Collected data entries
============================================================

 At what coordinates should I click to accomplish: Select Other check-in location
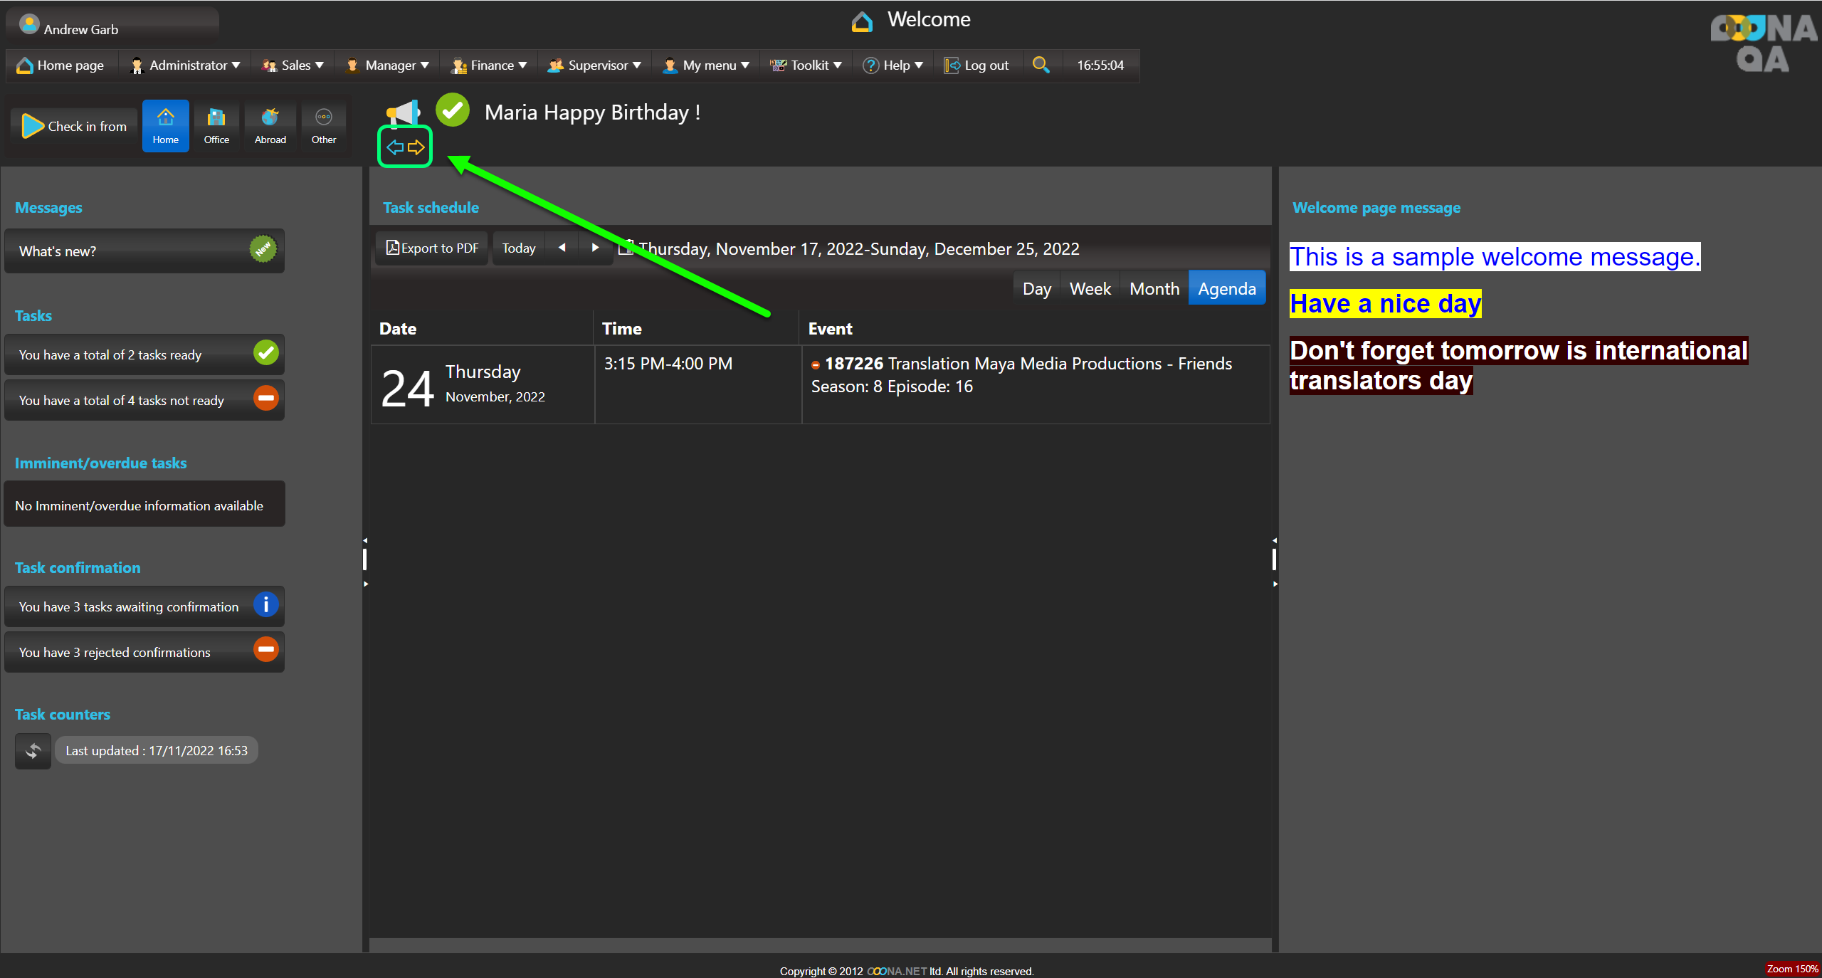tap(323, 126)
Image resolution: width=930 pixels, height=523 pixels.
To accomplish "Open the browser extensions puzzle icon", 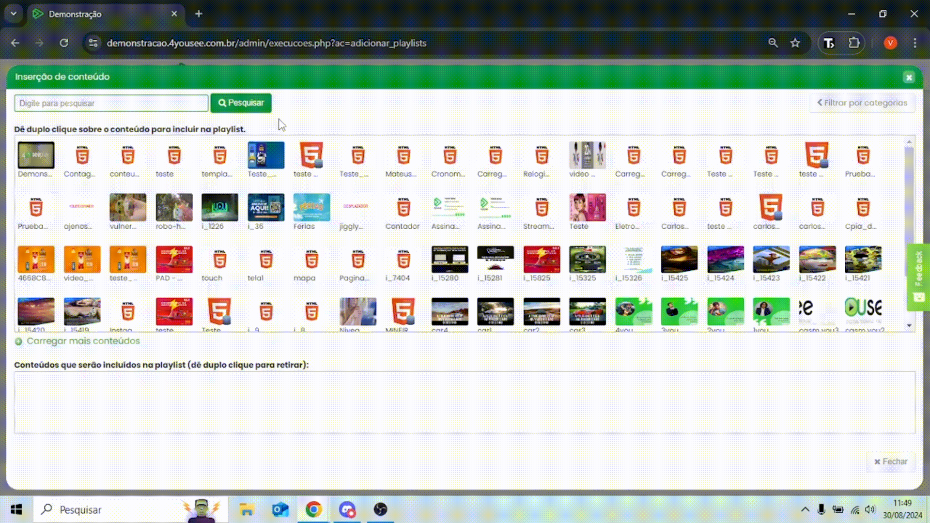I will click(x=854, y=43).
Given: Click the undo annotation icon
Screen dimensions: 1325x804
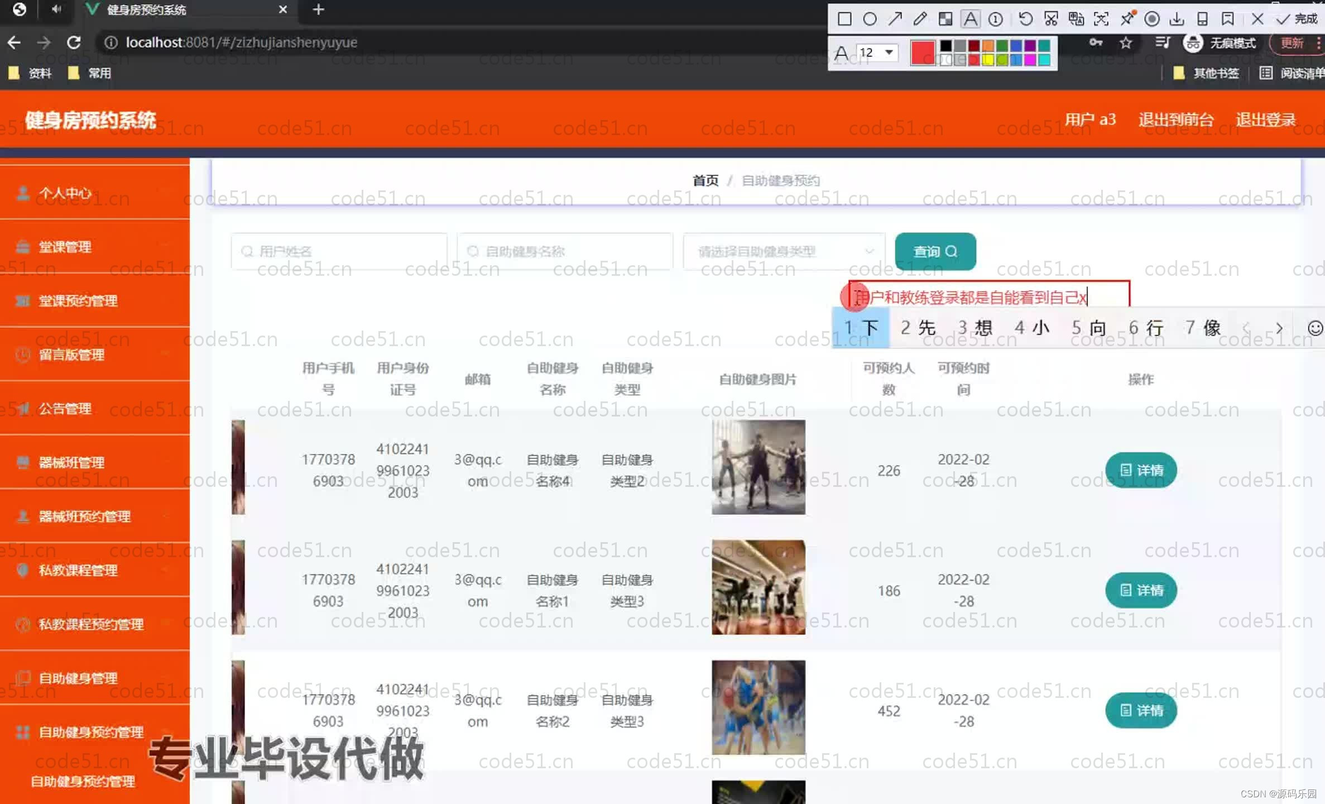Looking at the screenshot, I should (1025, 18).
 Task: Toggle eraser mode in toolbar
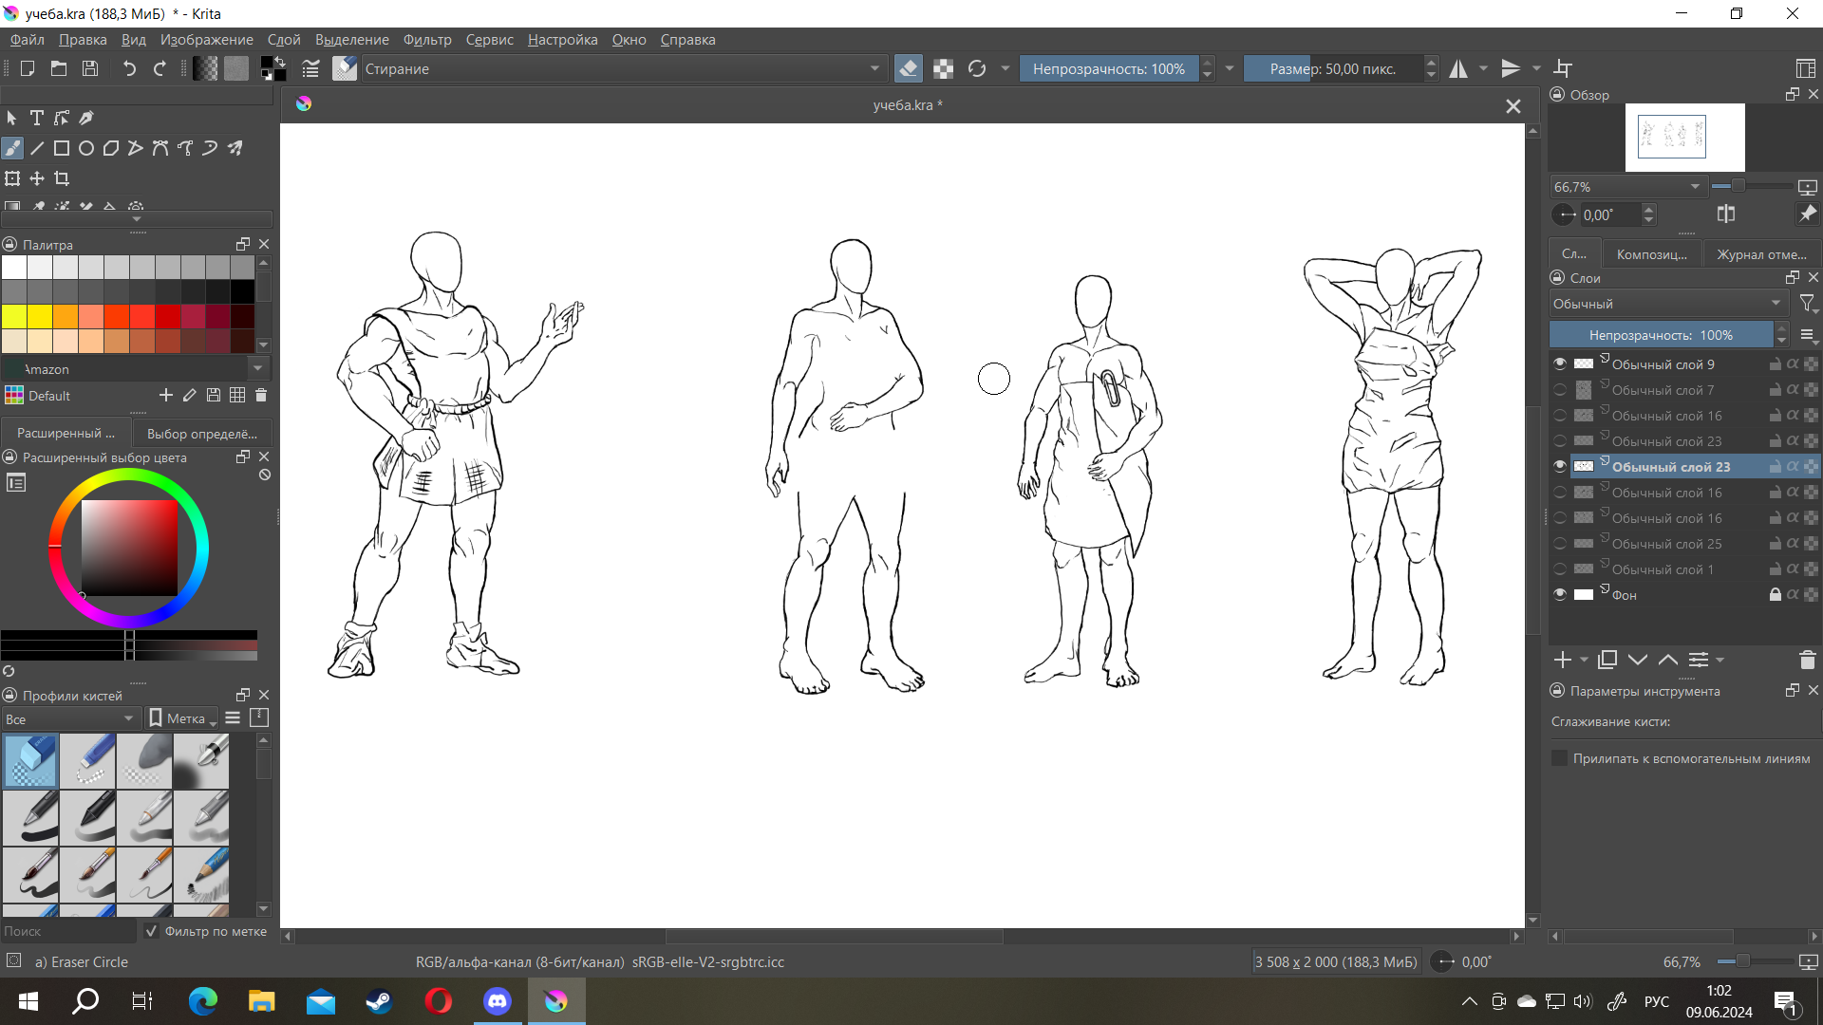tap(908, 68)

============================================================

Description of the task: Reproduce the lines of the data that run from the one containing "Screen dimensions: 1325x804" to the final line, both included, exactly as they appear and without the pictures.

Response to this task:
Screen dimensions: 1325x804
Looking at the screenshot, I should (1025, 18).
 Task: Toggle eraser mode in toolbar
tap(908, 68)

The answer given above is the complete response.